No other major branch of medicine has such a single text, with so much power over people’s lives. And that is worrying. Because in no other branch of medicine is the scientific reality underpinning the pronouncements of doctors so uncertain.
In 1952, the first hydrogen bomb was detonated and the American Psychiatric Association, APA, published its first book of mental illnesses: the Diagnostic and Statistical Manual of Mental Disorders, DSM.
No one, then, could have imagined that this seemingly innocuous manual would be more destructive, and result in producing more victims, than a nuclear weapon.
Since then the DSM has mushroomed and with each revised DSM untold millions carry the scars from its devastating effects.
Towards the end of May, the fifth version of the Diagnostic and Statistical Manual of Mental Disorders (DSM-V), the iconic bible of psychiatry, is coming off the presses after much revision and delay. It’s bound to keep people asking, “Am I normal or do I have a mental illness?”
If you think most diseases are established with objective criteria and rigorous debate, you’d be somewhat wrong. The DSM has a strong track record of taking clusters of symptoms and wrapping labels around them, which lead to the accelerated use of some of the most toxic medications on the planet. How does this happen?
This is a crucial issue. As the Saybrook psychology faculty note in their remarkable blog “The New Existentialists:” “the DSM-5 inflates diagnostic criteria to such an extent that it pathologizes normal behavior and natural human functioning.”
Under this new “Bible of Psychiatry” every aspect of human life, every thought and feeling, can be considered a form of “mental illness” and treated with drugs. An egregious example is a proposed change that would make any depression about the death of a loved one that lasts longer than two months a mental illness treatable by anti-depressants.

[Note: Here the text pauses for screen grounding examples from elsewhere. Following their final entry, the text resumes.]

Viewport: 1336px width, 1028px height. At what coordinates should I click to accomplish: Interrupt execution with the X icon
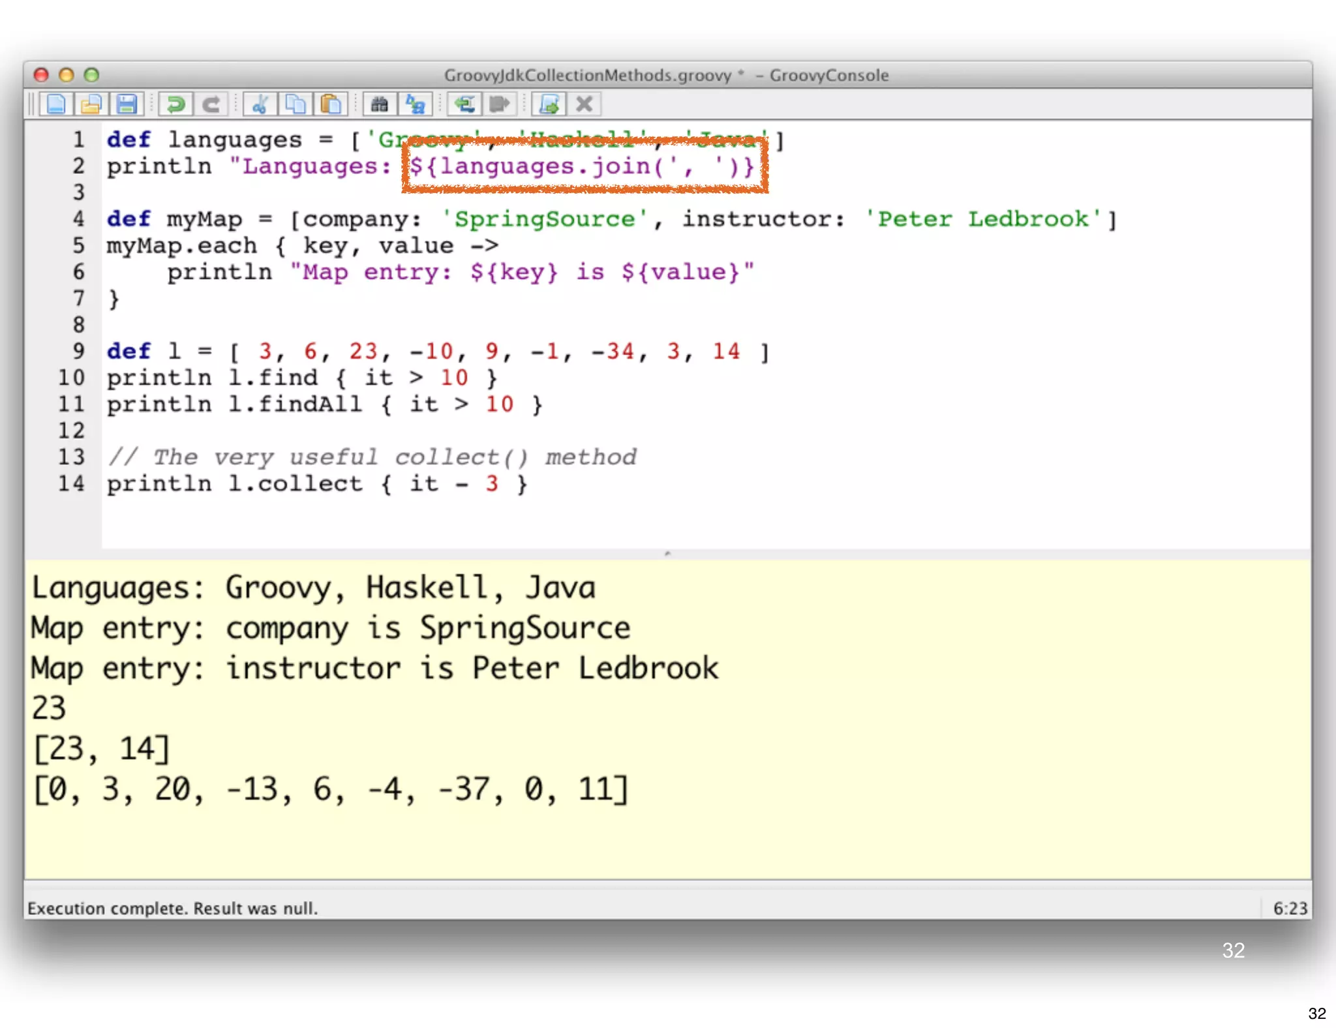585,104
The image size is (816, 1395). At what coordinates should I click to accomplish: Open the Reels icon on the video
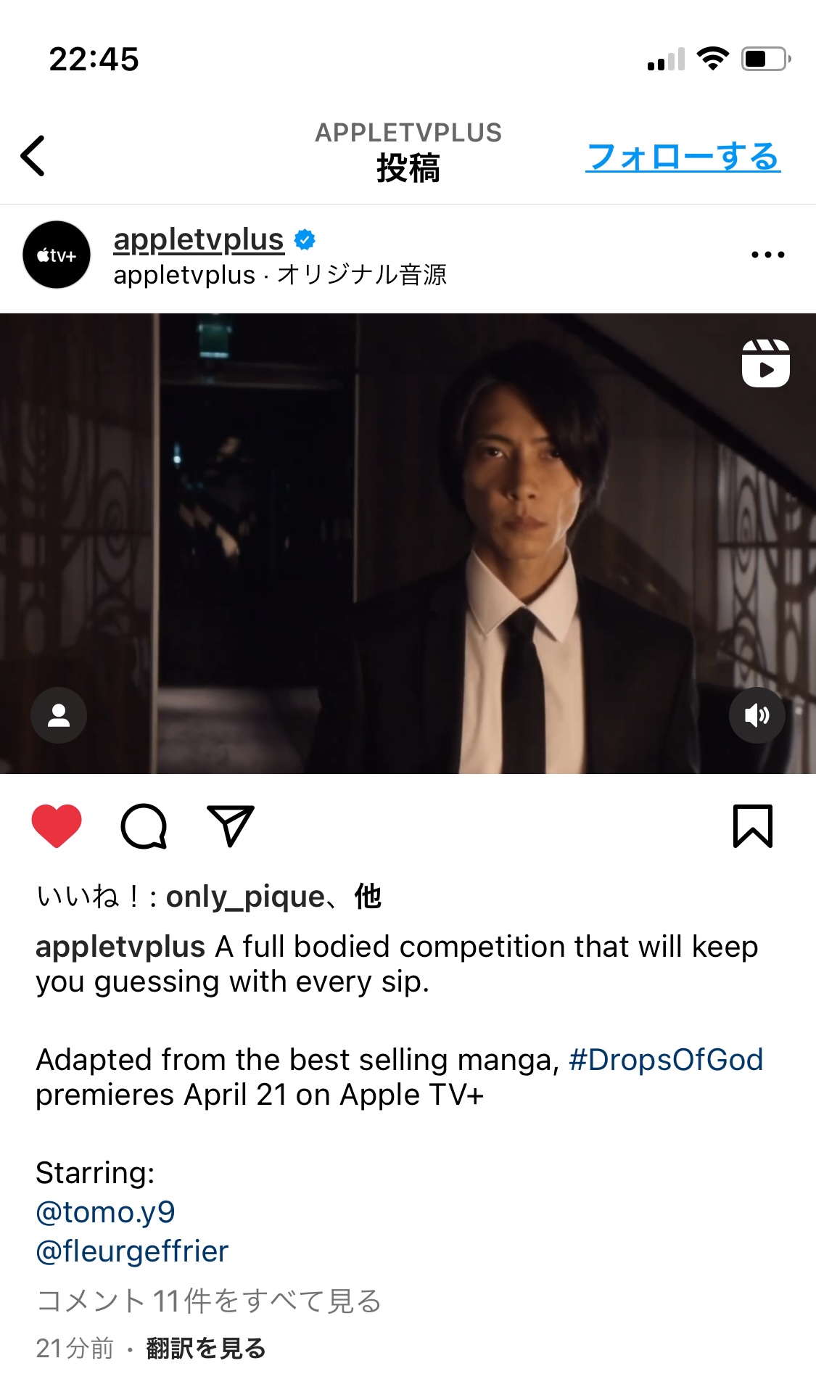pyautogui.click(x=765, y=363)
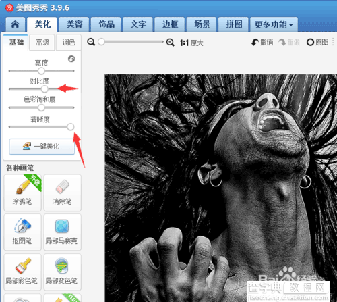337x302 pixels.
Task: Select the 涂鸦笔 graffiti brush tool
Action: point(22,193)

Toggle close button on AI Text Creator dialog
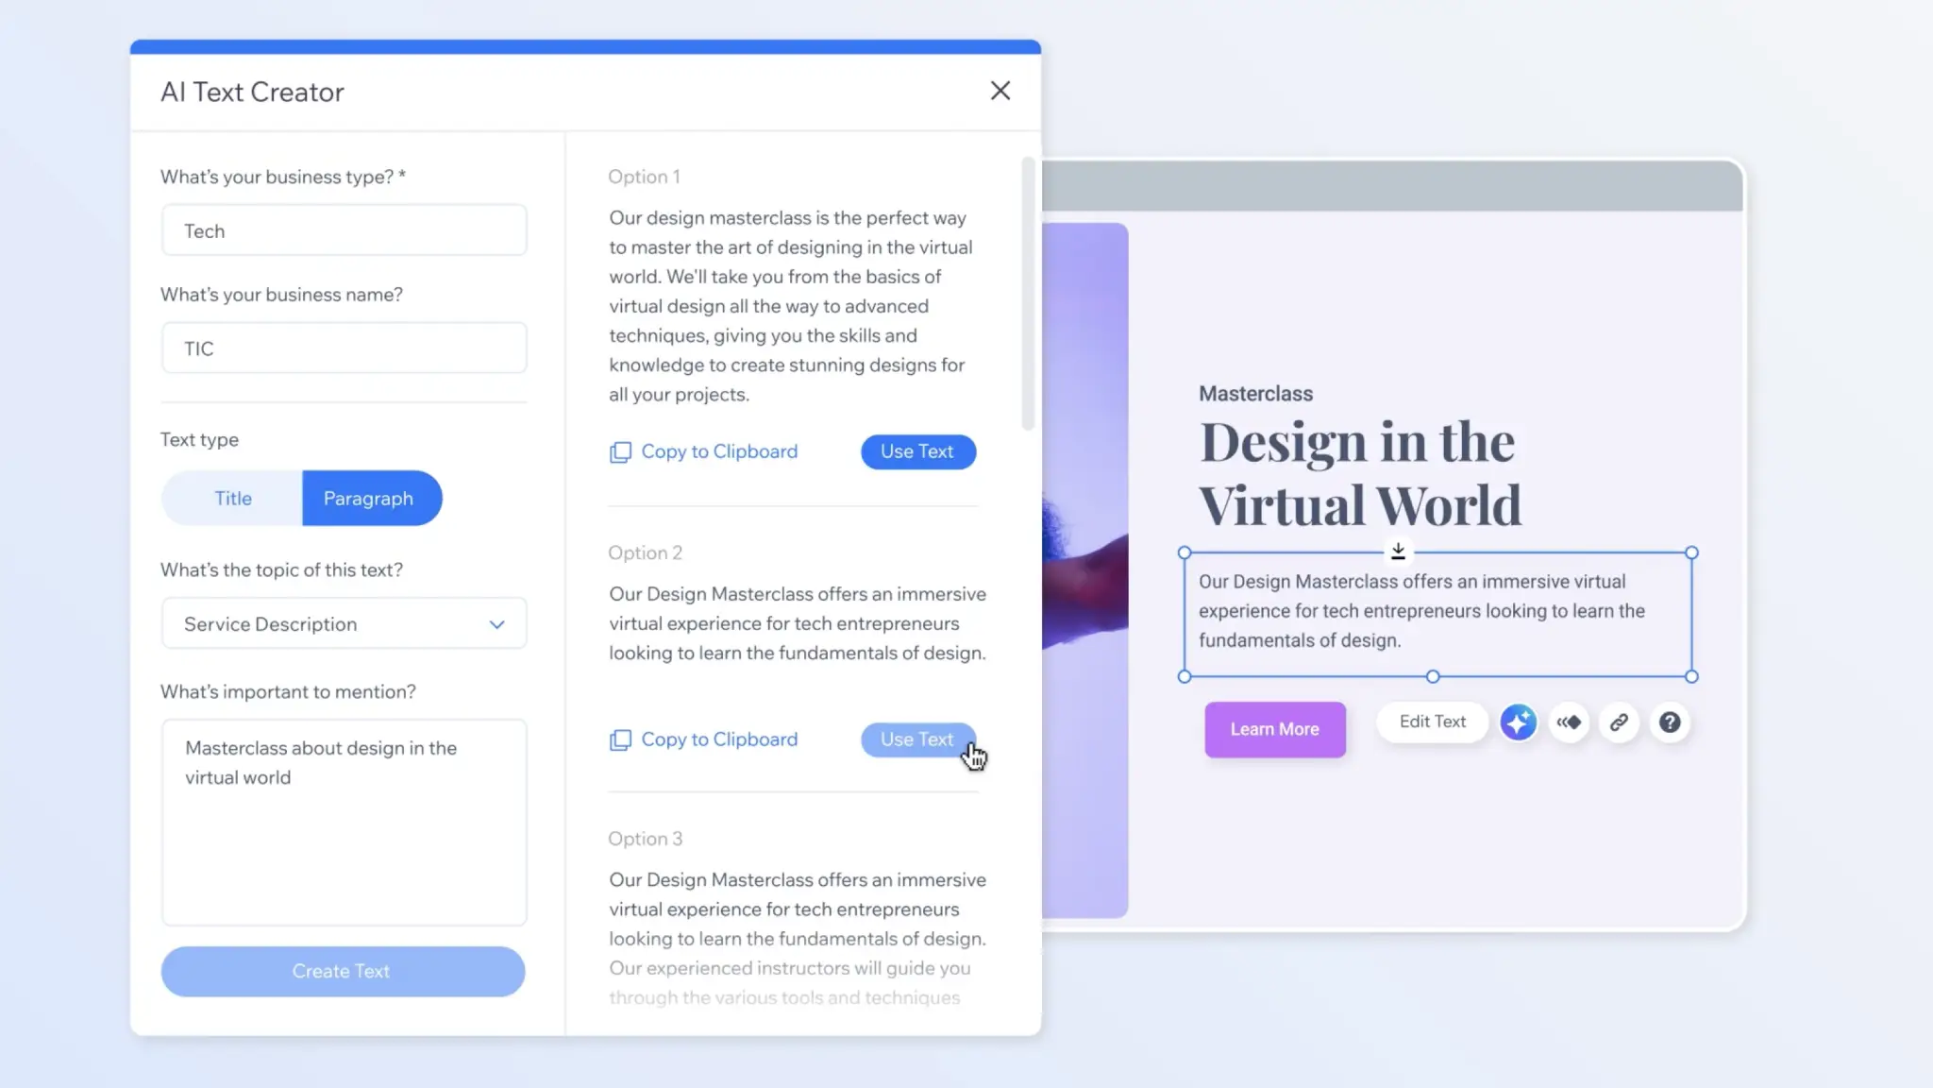click(1001, 92)

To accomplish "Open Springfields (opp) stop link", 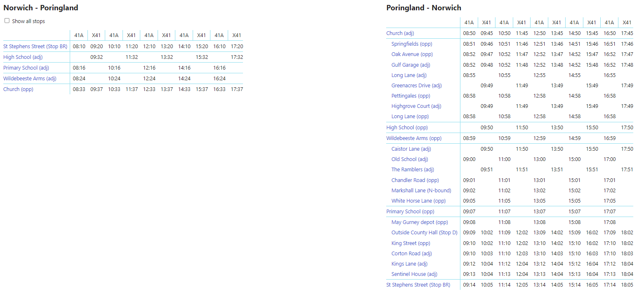I will [412, 44].
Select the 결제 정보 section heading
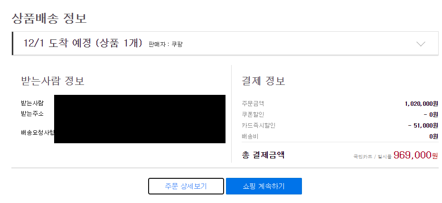442x203 pixels. click(263, 81)
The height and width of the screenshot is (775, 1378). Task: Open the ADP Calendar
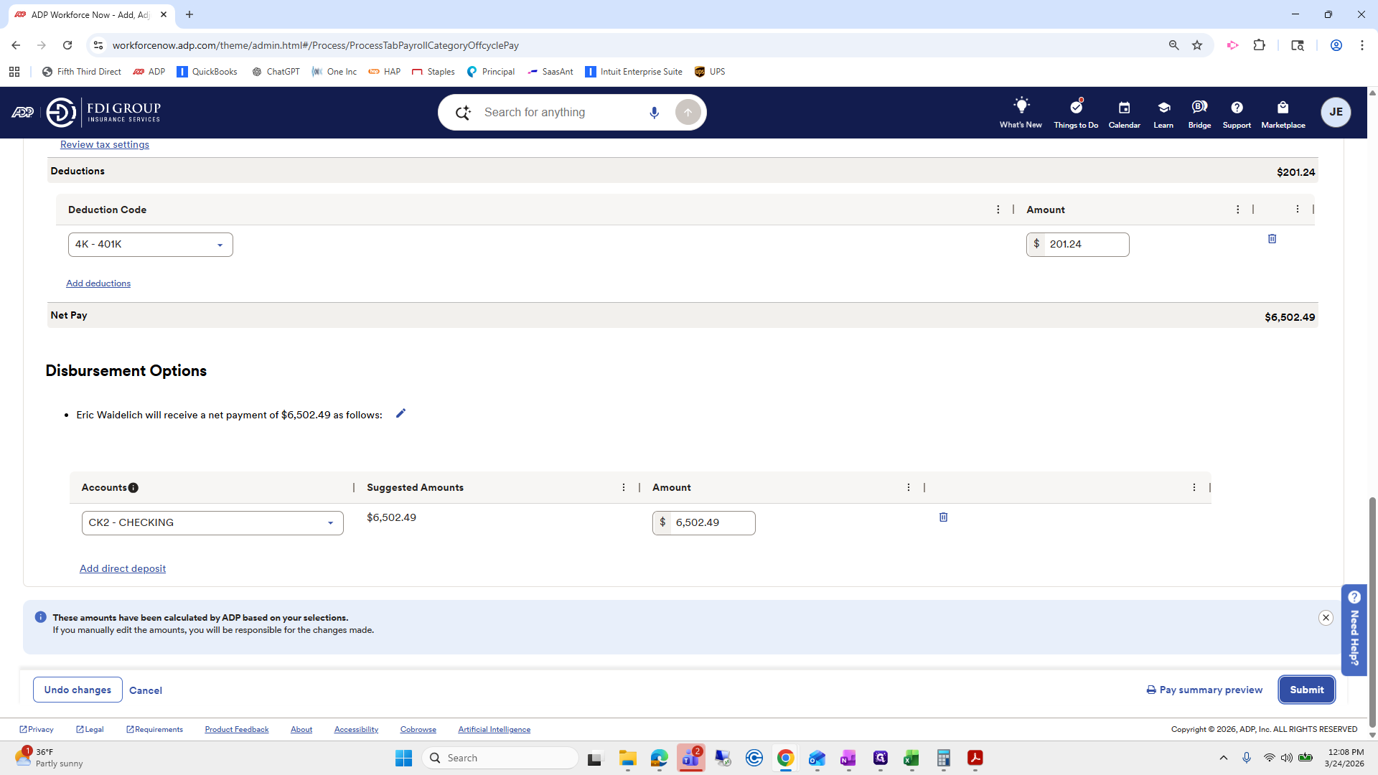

This is madness. Millions of people who are perfectly healthy, who are not sick but are looking for help, will be forcibly turned into customers for the pharmaceutical industry. Psychologists are being encouraged to spend less and less time actually talking with those they are seeking to help, getting to know them as human beings, and taking their search for meaning in life seriously.
“LABEL jars, not people” and “stop medicalising the normal symptoms of life” read placards, as hundreds of protesters – including former patients, academics and doctors – gathered to lobby the American Psychiatric Association’s (APA) annual meeting.
The demonstration aimed to highlight the harm the protesters believe psychiatry is perpetrating in the name of healing. One concern is that while psychiatric medications are more widely prescribed than almost any drugs in history, they often don’t work well and have debilitating side effects. Psychiatry also professes to respect human rights, while regularly treating people against their will. Finally, psychiatry keeps expanding its list of disorders without solid scientific justification.